-- Opening Marker --

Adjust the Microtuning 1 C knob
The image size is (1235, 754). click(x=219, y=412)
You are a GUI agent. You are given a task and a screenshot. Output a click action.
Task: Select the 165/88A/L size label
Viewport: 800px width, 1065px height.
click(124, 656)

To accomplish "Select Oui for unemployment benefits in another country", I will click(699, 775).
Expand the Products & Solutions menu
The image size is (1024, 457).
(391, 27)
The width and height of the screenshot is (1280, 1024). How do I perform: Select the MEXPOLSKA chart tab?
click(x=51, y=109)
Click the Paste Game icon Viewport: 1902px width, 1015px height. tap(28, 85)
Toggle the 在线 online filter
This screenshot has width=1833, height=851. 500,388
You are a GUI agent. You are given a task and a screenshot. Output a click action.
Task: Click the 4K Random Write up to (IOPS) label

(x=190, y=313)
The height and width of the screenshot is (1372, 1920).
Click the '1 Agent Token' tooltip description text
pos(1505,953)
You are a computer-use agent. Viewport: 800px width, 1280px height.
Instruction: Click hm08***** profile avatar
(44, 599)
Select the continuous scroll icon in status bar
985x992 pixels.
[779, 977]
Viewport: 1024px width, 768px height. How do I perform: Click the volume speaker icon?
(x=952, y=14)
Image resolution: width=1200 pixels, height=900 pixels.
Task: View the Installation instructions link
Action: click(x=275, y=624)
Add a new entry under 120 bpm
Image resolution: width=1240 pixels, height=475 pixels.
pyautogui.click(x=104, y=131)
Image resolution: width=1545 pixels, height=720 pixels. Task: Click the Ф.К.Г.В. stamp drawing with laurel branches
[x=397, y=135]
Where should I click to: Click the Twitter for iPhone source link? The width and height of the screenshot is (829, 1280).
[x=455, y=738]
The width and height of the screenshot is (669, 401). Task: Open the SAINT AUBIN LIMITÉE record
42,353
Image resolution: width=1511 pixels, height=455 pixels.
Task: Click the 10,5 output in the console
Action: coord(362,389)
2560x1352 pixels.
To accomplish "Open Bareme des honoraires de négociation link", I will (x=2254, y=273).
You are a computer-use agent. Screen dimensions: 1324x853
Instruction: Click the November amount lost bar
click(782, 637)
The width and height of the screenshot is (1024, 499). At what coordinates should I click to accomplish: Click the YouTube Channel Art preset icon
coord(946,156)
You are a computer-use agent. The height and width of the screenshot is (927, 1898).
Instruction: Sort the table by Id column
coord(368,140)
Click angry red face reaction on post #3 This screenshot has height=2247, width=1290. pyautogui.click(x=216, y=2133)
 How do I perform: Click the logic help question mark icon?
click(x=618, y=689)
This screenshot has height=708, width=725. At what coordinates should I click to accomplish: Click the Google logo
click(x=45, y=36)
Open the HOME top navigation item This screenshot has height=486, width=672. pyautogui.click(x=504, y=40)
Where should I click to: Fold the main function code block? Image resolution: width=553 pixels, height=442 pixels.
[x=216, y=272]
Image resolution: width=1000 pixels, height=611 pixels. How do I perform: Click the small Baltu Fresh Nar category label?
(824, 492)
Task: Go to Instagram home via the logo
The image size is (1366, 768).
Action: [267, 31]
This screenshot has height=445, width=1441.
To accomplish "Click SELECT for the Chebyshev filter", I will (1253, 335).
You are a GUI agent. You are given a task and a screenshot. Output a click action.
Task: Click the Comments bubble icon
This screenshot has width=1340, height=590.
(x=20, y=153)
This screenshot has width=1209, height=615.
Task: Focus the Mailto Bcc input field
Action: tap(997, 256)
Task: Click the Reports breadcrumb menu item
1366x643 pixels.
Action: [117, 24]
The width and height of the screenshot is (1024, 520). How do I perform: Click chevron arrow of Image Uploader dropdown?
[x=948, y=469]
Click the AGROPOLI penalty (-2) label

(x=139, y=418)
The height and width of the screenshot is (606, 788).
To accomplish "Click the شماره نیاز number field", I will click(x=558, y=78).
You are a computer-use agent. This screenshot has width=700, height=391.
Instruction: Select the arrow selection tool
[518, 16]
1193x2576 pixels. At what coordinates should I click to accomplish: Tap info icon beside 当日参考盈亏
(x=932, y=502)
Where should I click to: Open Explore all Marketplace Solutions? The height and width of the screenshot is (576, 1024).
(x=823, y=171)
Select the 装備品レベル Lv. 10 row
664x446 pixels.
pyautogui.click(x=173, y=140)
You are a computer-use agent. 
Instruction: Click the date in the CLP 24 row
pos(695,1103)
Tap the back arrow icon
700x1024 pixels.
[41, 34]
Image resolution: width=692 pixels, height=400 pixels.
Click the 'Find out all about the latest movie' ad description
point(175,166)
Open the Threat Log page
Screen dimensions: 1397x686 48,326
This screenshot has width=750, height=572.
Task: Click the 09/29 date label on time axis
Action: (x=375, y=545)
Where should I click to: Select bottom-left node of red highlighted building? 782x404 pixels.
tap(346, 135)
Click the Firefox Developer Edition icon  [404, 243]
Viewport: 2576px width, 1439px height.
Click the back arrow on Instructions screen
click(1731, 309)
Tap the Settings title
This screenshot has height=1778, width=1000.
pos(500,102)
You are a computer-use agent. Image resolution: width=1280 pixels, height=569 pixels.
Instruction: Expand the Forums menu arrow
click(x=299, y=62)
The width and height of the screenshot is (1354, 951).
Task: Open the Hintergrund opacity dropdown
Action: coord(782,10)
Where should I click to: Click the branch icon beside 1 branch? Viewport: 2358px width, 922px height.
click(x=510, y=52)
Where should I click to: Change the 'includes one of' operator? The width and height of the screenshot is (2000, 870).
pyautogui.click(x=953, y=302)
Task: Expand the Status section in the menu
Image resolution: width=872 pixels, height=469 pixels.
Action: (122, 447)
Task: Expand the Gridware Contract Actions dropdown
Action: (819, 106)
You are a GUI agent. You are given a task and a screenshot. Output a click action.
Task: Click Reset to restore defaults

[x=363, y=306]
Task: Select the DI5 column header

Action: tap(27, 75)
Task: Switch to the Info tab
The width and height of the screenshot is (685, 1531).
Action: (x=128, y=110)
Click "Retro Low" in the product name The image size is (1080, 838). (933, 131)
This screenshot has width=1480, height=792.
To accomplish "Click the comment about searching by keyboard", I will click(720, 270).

-- Closing Marker --

#### Exercise goal:
All entries are to be reproduced verbatim, with none omitted.

#### Response area:
Adjust the Microtuning 1 C knob
The image size is (1235, 754). click(x=219, y=412)
You are a GUI agent. You are given a task and a screenshot. Output a click action.
Task: Select the 165/88A/L size label
Viewport: 800px width, 1065px height.
click(124, 656)

To accomplish "Select Oui for unemployment benefits in another country", I will click(699, 775).
Expand the Products & Solutions menu
The image size is (1024, 457).
(391, 27)
The width and height of the screenshot is (1280, 1024). How do I perform: Select the MEXPOLSKA chart tab?
click(x=51, y=109)
Click the Paste Game icon Viewport: 1902px width, 1015px height. tap(28, 85)
Toggle the 在线 online filter
This screenshot has width=1833, height=851. 500,388
You are a GUI agent. You are given a task and a screenshot. Output a click action.
Task: Click the 4K Random Write up to (IOPS) label

(x=190, y=313)
The height and width of the screenshot is (1372, 1920).
Click the '1 Agent Token' tooltip description text
pos(1505,953)
You are a computer-use agent. Viewport: 800px width, 1280px height.
Instruction: Click hm08***** profile avatar
(44, 599)
Select the continuous scroll icon in status bar
985x992 pixels.
[779, 977]
Viewport: 1024px width, 768px height. How do I perform: Click the volume speaker icon?
(x=952, y=14)
Image resolution: width=1200 pixels, height=900 pixels.
Task: View the Installation instructions link
Action: click(x=275, y=624)
Add a new entry under 120 bpm
Image resolution: width=1240 pixels, height=475 pixels.
pyautogui.click(x=104, y=131)
Image resolution: width=1545 pixels, height=720 pixels. Task: Click the Ф.К.Г.В. stamp drawing with laurel branches
[x=397, y=135]
Where should I click to: Click the Twitter for iPhone source link? The width and height of the screenshot is (829, 1280).
[x=455, y=738]
The width and height of the screenshot is (669, 401). Task: Open the SAINT AUBIN LIMITÉE record
42,353
Image resolution: width=1511 pixels, height=455 pixels.
Task: Click the 10,5 output in the console
Action: coord(362,389)
2560x1352 pixels.
To accomplish "Open Bareme des honoraires de négociation link", I will (x=2254, y=273).
You are a computer-use agent. Screen dimensions: 1324x853
Instruction: Click the November amount lost bar
click(782, 637)
The width and height of the screenshot is (1024, 499). At what coordinates should I click to accomplish: Click the YouTube Channel Art preset icon
coord(946,156)
You are a computer-use agent. The height and width of the screenshot is (927, 1898).
Instruction: Sort the table by Id column
coord(368,140)
Click angry red face reaction on post #3 This screenshot has height=2247, width=1290. pyautogui.click(x=216, y=2133)
 How do I perform: Click the logic help question mark icon?
click(x=618, y=689)
This screenshot has height=708, width=725. At what coordinates should I click to accomplish: Click the Google logo
click(x=45, y=36)
Open the HOME top navigation item This screenshot has height=486, width=672. pyautogui.click(x=504, y=40)
Where should I click to: Fold the main function code block? Image resolution: width=553 pixels, height=442 pixels.
[x=216, y=272]
Image resolution: width=1000 pixels, height=611 pixels. How do I perform: Click the small Baltu Fresh Nar category label?
(824, 492)
Task: Go to Instagram home via the logo
The image size is (1366, 768).
Action: [267, 31]
This screenshot has height=445, width=1441.
To accomplish "Click SELECT for the Chebyshev filter", I will (1253, 335).
You are a GUI agent. You are given a task and a screenshot. Output a click action.
Task: Click the Comments bubble icon
This screenshot has width=1340, height=590.
(x=20, y=153)
This screenshot has width=1209, height=615.
Task: Focus the Mailto Bcc input field
Action: tap(997, 256)
Task: Click the Reports breadcrumb menu item
1366x643 pixels.
Action: [117, 24]
The width and height of the screenshot is (1024, 520). How do I perform: Click chevron arrow of Image Uploader dropdown?
[x=948, y=469]
Click the AGROPOLI penalty (-2) label

(x=139, y=418)
The height and width of the screenshot is (606, 788).
To accomplish "Click the شماره نیاز number field", I will click(x=558, y=78).
You are a computer-use agent. This screenshot has width=700, height=391.
Instruction: Select the arrow selection tool
[518, 16]
1193x2576 pixels. At what coordinates should I click to accomplish: Tap info icon beside 当日参考盈亏
(x=932, y=502)
Where should I click to: Open Explore all Marketplace Solutions? The height and width of the screenshot is (576, 1024).
(x=823, y=171)
Select the 装備品レベル Lv. 10 row
664x446 pixels.
pyautogui.click(x=173, y=140)
You are a computer-use agent. 
Instruction: Click the date in the CLP 24 row
pos(695,1103)
Tap the back arrow icon
700x1024 pixels.
[41, 34]
Image resolution: width=692 pixels, height=400 pixels.
Click the 'Find out all about the latest movie' ad description
point(175,166)
Open the Threat Log page
Screen dimensions: 1397x686 48,326
This screenshot has width=750, height=572.
Task: Click the 09/29 date label on time axis
Action: (x=375, y=545)
Where should I click to: Select bottom-left node of red highlighted building? 782x404 pixels.
tap(346, 135)
Click the Firefox Developer Edition icon  [404, 243]
Viewport: 2576px width, 1439px height.
Click the back arrow on Instructions screen
click(1731, 309)
Tap the Settings title
This screenshot has height=1778, width=1000.
pos(500,102)
You are a computer-use agent. Image resolution: width=1280 pixels, height=569 pixels.
Instruction: Expand the Forums menu arrow
click(x=299, y=62)
The width and height of the screenshot is (1354, 951).
Task: Open the Hintergrund opacity dropdown
Action: coord(782,10)
Where should I click to: Click the branch icon beside 1 branch? Viewport: 2358px width, 922px height.
click(x=510, y=52)
Where should I click to: Change the 'includes one of' operator? The width and height of the screenshot is (2000, 870).
pyautogui.click(x=953, y=302)
Task: Expand the Status section in the menu
Image resolution: width=872 pixels, height=469 pixels.
Action: (122, 447)
Task: Expand the Gridware Contract Actions dropdown
Action: (819, 106)
You are a GUI agent. You are given a task and a screenshot. Output a click action.
Task: Click Reset to restore defaults

[x=363, y=306]
Task: Select the DI5 column header

Action: tap(27, 75)
Task: Switch to the Info tab
The width and height of the screenshot is (685, 1531).
Action: (x=128, y=110)
Click "Retro Low" in the product name The image size is (1080, 838). (933, 131)
This screenshot has width=1480, height=792.
To accomplish "Click the comment about searching by keyboard", I will click(720, 270).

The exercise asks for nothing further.